_YOUR OBJECTIVE_
Once the line holding "Click the MEDIUMTEXT type name" is found in the entries below, restate it and each line after it word for word, with no pictures.

(Stored data entries)
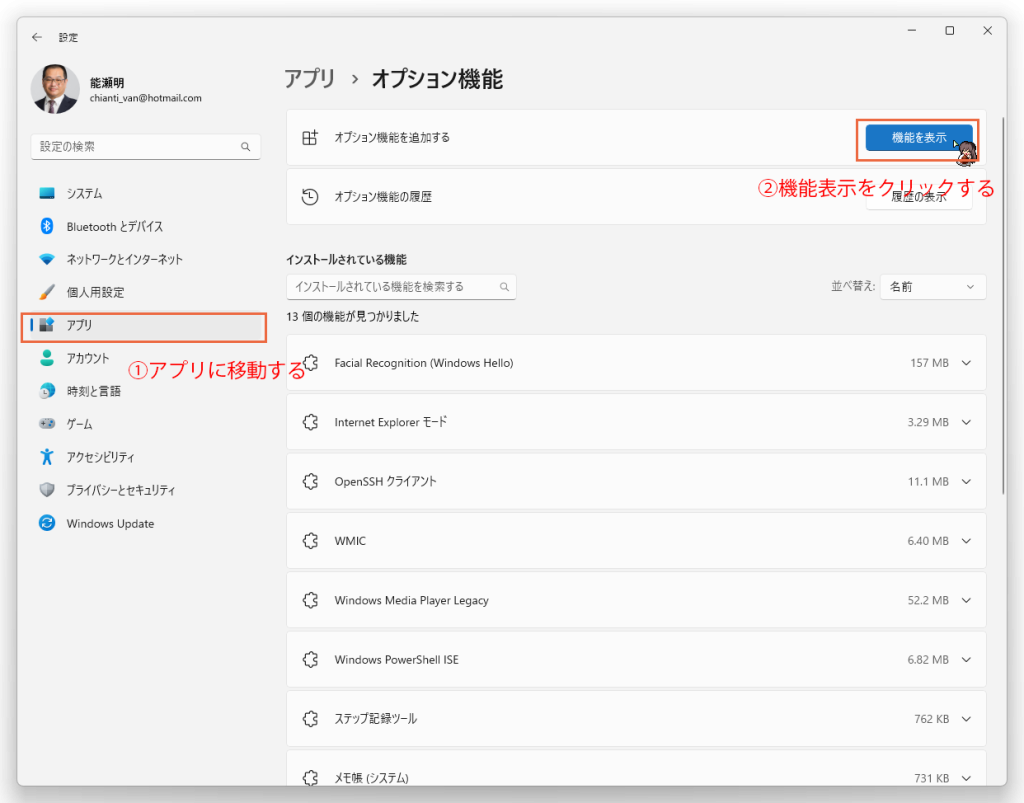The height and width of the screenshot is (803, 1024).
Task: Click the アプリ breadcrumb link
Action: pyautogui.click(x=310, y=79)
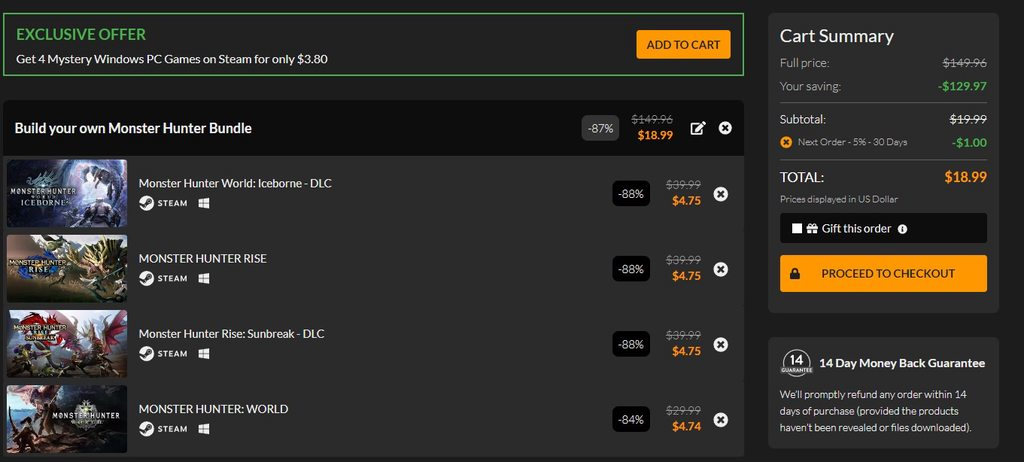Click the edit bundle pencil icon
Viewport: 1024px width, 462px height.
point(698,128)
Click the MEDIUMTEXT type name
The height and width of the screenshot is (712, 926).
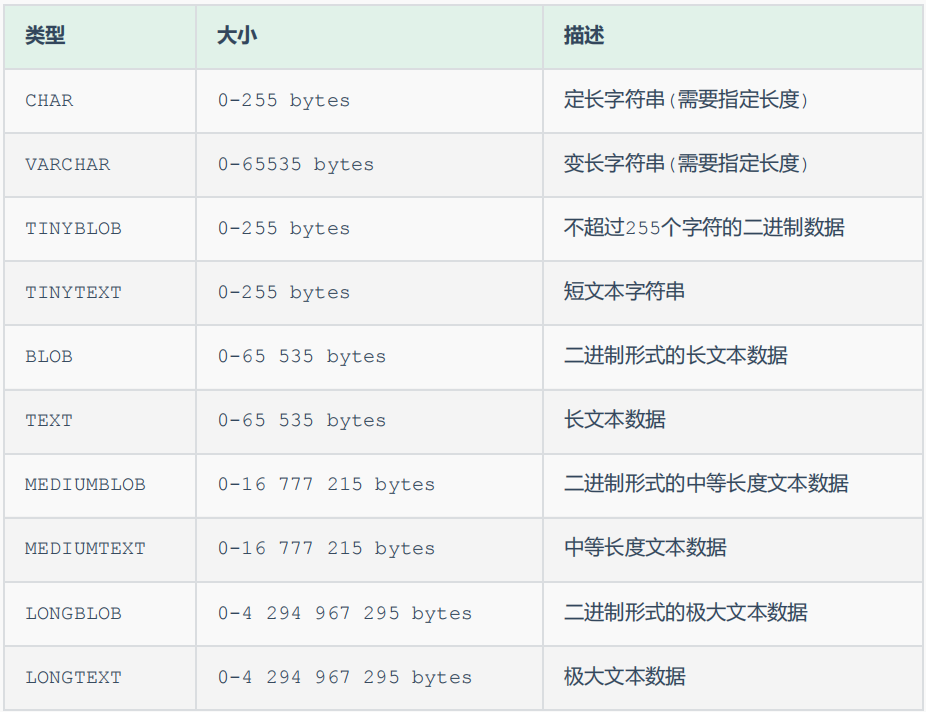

_SOLUTION TO THE EXERCISE_
Click the MEDIUMTEXT type name
The height and width of the screenshot is (712, 926).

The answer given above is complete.